MDTs are made up of a number of different specialists who work together to make decisions about the best way to proceed with your treatment.

Your cancer team will recommend what they think the best treatment options are, but the final decision will be yours. In most cases, the recommendations will be:

  • for early cervical cancer – surgery to remove the cervix and some or all of the womb, or radiotherapy, or a combination of both
  • for advanced cervical cancer – radiotherapy with or without chemotherapy, and surgery is also sometimes used

Cervical cancer is often curable if it’s diagnosed at an early stage.

When cervical cancer is not curable, it’s often possible to slow its progression, prolong lifespan and relieve any associated symptoms, such as pain and vaginal bleeding. This is known as palliative care.

The different treatment options are discussed in more detail in the following sections.

Removing very early cancer

Large loop excision of the transformation zone (LLETZ)

This is where the cancerous cells are removed using a fine wire and an electrical current.

It’s usually done under local anaesthetic (while you’re awake but the area is numbed) and can be done at the same time as a colposcopy.

Cone biopsy

A cone-shaped area of abnormal tissue is removed during surgery. This is usually done under general anaesthetic (while you’re asleep).


There are 3 main types of surgery for cervical cancer:

  • trachelectomy – the cervix, surrounding tissue and upper part of the vagina are removed, but the womb is left in place
  • hysterectomy – the cervix and womb are removed and, depending on the stage of the cancer, it may be necessary to remove the ovaries and fallopian tubes
  • pelvic exenteration – a major operation in which the cervix, vagina, womb, ovaries, fallopian tubes, bladder and rectum may all be removed

Pelvic exenteration is only offered when cervical cancer has come back.

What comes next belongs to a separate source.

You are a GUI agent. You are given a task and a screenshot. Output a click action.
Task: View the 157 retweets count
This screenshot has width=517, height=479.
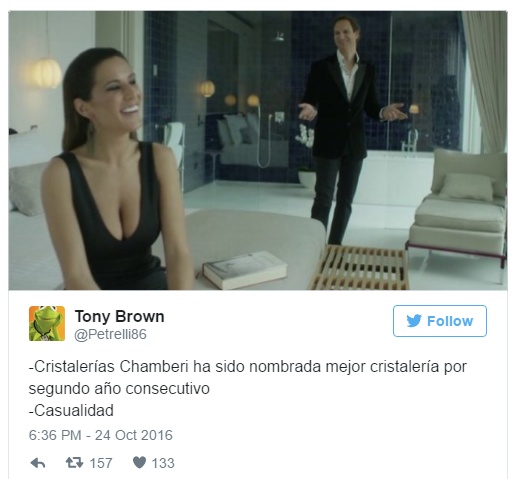101,463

A trachelectomy is usually only suitable if cervical cancer is diagnosed at a very early stage. It’s usually offered to women who want to have children in the future.

During the procedure, the cervix and upper section of the vagina are removed, leaving the womb in place. Your womb will then be reattached to the lower section of your vagina.

It’s usually done by keyhole surgery.

Lymph nodes (part of the lymphatic system, the body’s waste-removal system) from your pelvis may also be removed.

Compared with a hysterectomy or pelvic exenteration, the advantage of this type of surgery is that your womb remains in place. This means you may still be able to have children.

However, it’s important to be aware that the surgeons carrying out this operation cannot guarantee you will still be able to have children.

A stitch will be put in the bottom of your womb during the surgery. This is to help support and keep a baby in your womb in future pregnancies. If you do get pregnant after the operation, your baby will have to be delivered by caesarean section.

It’s also usually recommended you wait 6 to 12 months after surgery before trying for a baby so your womb and vagina have time to heal.

Trachelectomy is a highly skilled procedure. It’s only available at certain specialist centres in the UK, so it may not be offered in your area and you may need to travel to another city for treatment.